Part of a data file:
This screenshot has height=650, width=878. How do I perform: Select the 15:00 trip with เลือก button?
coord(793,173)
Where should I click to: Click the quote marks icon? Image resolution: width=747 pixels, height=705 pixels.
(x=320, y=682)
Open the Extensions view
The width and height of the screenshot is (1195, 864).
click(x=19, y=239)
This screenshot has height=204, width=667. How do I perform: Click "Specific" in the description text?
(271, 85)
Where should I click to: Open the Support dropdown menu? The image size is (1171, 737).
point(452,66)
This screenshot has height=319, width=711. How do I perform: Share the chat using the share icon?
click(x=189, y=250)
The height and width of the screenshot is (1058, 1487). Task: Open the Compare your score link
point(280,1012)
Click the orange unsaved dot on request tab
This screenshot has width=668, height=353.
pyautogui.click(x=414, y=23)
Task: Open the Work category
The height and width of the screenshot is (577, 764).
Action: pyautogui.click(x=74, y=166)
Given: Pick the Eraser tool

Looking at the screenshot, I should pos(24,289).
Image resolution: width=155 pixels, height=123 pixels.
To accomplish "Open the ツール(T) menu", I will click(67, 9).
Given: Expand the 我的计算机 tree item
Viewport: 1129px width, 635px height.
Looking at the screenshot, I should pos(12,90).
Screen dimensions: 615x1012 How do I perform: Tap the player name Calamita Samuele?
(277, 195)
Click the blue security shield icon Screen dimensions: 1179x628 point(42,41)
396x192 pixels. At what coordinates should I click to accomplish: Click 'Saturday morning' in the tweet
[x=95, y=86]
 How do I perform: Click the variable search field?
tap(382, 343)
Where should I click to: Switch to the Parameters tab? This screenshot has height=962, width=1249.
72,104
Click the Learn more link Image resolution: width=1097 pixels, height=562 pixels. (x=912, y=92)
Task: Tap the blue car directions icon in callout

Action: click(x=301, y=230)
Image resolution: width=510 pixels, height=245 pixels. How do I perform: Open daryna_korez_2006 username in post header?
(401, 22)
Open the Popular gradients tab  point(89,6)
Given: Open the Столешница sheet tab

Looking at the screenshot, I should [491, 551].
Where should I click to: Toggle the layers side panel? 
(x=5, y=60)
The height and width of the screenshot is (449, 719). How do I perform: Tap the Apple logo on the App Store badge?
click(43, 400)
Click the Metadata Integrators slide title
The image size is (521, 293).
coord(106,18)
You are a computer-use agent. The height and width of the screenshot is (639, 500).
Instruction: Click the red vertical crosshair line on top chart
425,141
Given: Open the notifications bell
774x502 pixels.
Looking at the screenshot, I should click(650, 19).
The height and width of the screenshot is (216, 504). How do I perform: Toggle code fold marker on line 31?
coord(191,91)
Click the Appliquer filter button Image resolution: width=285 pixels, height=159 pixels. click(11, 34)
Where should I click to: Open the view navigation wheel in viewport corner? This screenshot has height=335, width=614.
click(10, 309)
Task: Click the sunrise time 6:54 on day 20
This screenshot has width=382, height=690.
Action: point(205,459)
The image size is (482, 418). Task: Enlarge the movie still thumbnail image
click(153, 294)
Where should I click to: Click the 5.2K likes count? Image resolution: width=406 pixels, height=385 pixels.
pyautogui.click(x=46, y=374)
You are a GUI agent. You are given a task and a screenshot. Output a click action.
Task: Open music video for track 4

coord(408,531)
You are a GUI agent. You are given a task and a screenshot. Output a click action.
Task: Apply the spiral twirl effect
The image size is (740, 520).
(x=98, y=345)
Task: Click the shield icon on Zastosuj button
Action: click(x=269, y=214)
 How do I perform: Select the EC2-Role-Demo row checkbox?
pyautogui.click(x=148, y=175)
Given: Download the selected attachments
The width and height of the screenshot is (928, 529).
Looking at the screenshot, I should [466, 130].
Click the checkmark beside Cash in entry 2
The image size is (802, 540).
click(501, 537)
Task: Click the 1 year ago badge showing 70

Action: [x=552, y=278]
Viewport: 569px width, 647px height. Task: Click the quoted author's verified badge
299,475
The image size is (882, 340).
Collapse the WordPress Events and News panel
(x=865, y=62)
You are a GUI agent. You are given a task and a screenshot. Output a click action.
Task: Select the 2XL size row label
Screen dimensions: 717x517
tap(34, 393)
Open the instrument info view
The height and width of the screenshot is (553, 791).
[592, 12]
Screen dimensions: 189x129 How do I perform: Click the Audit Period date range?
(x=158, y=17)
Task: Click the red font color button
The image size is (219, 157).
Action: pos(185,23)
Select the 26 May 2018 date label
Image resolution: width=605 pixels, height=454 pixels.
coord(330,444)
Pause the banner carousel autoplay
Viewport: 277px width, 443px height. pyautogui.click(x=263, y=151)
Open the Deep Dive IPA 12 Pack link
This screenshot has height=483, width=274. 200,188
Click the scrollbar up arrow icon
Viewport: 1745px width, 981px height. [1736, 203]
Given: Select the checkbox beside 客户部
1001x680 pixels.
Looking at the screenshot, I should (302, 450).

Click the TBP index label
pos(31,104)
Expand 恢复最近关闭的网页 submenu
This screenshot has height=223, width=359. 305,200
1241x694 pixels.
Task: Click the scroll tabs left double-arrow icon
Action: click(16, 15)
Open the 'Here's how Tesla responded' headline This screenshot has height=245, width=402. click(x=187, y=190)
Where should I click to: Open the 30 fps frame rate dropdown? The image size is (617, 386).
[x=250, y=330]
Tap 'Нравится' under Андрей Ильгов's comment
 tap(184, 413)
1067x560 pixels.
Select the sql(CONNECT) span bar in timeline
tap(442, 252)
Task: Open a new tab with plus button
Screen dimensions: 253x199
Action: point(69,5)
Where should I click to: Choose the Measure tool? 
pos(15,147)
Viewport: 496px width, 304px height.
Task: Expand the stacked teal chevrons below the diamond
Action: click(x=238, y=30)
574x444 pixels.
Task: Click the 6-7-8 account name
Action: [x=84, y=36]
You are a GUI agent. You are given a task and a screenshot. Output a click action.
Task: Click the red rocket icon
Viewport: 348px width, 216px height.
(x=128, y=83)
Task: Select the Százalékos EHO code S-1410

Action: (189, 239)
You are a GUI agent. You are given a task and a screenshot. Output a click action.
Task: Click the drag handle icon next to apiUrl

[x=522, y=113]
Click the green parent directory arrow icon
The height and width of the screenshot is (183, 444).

- STATED EXERCISE
Count how many lines of the records above contain the word "icon", treating uppercase and lowercase as different, and reply with only that number.

- RESULT BELOW
10